Migrating copying blog from QQ Qzone to WordPress

Recently I made a website for Sophie (smoosophie.com) and scraped her blog from QQ’s QZone.
QQ has an API that can be used for QZone, but it is hard to develop for. Mainly the API is poorly documented and hard to use for a native English speaker. Although I could read Chinese (slowly), reading professional terms is something I have to work on.

Workflow screenshots

Anyhow, I decided to practice javascript and manually scrape it. Here are the steps I took:

Screen Shot 2016-04-03 at 18.43.17

This is what the QZone page looks like.

Screen Shot 2016-04-03 at 18.45.12

This is running the fetching script.

Screen Shot 2016-04-03 at 18.44.22

After running the fetching script, it all of the blog links as individual iframes onto the page. Because these loads are network requests, I manually wait until all of them are loaded. The javascript console will stop scrolling and printing things if they’ve all completely loaded.

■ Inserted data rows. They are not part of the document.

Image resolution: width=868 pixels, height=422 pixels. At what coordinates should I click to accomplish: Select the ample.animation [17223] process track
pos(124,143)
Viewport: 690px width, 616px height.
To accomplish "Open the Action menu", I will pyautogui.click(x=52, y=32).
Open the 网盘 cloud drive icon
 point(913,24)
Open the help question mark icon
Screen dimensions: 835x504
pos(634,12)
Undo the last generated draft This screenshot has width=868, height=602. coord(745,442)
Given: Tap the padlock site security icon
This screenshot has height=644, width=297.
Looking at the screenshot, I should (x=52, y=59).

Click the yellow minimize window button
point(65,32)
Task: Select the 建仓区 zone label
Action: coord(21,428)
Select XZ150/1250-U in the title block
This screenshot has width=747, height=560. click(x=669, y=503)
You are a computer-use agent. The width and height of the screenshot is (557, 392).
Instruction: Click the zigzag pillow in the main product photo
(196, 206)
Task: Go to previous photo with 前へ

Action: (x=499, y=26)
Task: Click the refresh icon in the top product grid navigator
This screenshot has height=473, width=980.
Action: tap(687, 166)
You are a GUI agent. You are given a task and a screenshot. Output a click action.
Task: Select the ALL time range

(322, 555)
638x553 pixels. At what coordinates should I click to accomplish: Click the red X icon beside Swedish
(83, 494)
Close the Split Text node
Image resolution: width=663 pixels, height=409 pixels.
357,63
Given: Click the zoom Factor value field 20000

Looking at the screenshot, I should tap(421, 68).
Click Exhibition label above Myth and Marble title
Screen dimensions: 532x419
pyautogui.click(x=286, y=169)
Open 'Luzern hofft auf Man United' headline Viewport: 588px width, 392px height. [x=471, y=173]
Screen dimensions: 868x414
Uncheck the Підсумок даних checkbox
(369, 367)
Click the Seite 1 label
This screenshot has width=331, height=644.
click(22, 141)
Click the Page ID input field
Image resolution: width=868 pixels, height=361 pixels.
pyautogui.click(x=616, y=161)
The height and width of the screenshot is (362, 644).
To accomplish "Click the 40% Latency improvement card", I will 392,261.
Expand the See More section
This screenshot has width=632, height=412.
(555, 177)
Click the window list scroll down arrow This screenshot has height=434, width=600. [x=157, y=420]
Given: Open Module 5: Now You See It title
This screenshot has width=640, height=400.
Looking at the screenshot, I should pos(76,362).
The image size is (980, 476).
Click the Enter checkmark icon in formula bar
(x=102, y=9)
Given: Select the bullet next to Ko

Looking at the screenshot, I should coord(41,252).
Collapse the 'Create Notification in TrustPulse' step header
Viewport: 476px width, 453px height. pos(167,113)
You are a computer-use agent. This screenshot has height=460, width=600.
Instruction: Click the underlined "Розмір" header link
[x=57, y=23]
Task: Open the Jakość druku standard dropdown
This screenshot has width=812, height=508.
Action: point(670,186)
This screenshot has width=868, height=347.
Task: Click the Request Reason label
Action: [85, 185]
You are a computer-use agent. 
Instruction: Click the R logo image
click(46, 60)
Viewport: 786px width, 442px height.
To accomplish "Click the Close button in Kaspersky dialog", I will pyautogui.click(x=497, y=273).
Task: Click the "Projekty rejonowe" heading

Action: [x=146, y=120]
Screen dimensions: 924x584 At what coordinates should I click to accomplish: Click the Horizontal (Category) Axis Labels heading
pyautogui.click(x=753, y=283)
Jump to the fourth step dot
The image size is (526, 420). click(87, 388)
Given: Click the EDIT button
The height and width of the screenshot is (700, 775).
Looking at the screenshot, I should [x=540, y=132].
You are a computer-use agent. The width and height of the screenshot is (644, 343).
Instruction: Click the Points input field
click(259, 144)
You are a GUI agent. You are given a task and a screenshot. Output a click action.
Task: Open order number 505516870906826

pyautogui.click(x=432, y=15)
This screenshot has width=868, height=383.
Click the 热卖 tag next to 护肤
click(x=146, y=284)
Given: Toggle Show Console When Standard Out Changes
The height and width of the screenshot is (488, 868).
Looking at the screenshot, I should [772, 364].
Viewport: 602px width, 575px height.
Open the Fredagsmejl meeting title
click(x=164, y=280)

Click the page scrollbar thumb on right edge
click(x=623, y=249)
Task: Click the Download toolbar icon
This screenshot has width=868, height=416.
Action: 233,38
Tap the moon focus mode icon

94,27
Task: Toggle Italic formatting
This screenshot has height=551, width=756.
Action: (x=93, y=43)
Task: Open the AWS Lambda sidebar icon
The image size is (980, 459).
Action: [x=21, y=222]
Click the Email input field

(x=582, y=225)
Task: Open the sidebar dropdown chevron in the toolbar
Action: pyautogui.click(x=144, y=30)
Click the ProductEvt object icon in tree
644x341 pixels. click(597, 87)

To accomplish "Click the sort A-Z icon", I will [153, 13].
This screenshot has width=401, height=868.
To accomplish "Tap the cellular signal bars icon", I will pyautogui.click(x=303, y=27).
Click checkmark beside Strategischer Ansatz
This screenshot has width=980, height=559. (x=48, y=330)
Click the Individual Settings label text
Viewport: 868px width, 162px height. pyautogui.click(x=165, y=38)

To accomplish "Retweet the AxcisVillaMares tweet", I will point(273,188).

Screen Shot 2016-04-03 at 18.45.31

Here are all the frames after being loaded. Then I run the scraper javascript, and it scrapes the iframe for their blog content and post them to the current screen.

Screen Shot 2016-04-03 at 18.45.28

I manually copy paste them into csv files.

Screen Shot 2016-04-03 at 18.46.21

This is the first line of a csv entry.

Screen Shot 2016-04-03 at 18.46.40

Then I wrote a ruby script to add these csv to a wordpress blog.

Screen Shot 2016-04-03 at 18.48.05

Here’s what running it looks like.

Screen Shot 2016-04-03 at 18.48.43

Source code

Run the fetcher.js on the blog page.

 

// fetcher.js
// Javascript to paste into chrome console to fetch the posts.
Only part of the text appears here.